[Stated goal]: Put the listing into a Markdown table with the columns Row and Line, one row per line and no blank lines. Begin at the line that has "Click the purple" and stop after the last line of the listing.

[Records for the task]:

*-*-*

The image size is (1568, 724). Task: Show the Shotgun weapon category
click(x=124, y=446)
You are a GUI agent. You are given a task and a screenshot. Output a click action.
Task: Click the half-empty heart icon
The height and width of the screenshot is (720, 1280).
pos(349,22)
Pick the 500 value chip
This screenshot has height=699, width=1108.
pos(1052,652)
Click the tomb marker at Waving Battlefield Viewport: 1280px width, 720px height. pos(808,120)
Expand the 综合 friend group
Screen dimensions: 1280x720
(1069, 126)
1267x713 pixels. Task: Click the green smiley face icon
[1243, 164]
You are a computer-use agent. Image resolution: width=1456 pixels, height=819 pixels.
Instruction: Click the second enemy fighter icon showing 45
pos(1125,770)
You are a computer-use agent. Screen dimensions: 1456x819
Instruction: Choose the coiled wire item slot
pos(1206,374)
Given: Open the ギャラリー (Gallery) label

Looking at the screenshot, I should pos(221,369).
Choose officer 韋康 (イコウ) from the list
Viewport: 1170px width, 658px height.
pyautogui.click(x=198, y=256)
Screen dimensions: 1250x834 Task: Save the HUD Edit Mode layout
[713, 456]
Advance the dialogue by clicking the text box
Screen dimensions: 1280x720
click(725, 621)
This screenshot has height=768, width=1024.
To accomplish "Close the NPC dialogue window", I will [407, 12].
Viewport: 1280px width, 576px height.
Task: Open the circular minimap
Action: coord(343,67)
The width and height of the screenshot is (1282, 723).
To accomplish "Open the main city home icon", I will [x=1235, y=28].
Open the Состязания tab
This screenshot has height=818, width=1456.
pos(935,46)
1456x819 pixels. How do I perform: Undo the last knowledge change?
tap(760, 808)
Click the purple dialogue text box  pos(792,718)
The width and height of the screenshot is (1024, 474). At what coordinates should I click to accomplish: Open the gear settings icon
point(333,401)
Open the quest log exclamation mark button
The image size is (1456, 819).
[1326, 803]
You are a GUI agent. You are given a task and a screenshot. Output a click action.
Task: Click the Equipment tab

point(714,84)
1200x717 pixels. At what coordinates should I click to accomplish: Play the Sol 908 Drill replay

*-*-*

[Complete output]:
| Row | Line |
|---|---|
| 1 | Click the purple dialogue text box  pos(792,718) |
| 2 | The width and height of the screenshot is (1024, 474). At what coordinates should I click to accomplish: Open the gear settings icon |
| 3 | point(333,401) |
| 4 | Open the quest log exclamation mark button |
| 5 | The image size is (1456, 819). |
| 6 | [1326, 803] |
| 7 | You are a GUI agent. You are given a task and a screenshot. Output a click action. |
| 8 | Task: Click the Equipment tab |
| 9 | point(714,84) |
| 10 | 1200x717 pixels. At what coordinates should I click to accomplish: Play the Sol 908 Drill replay |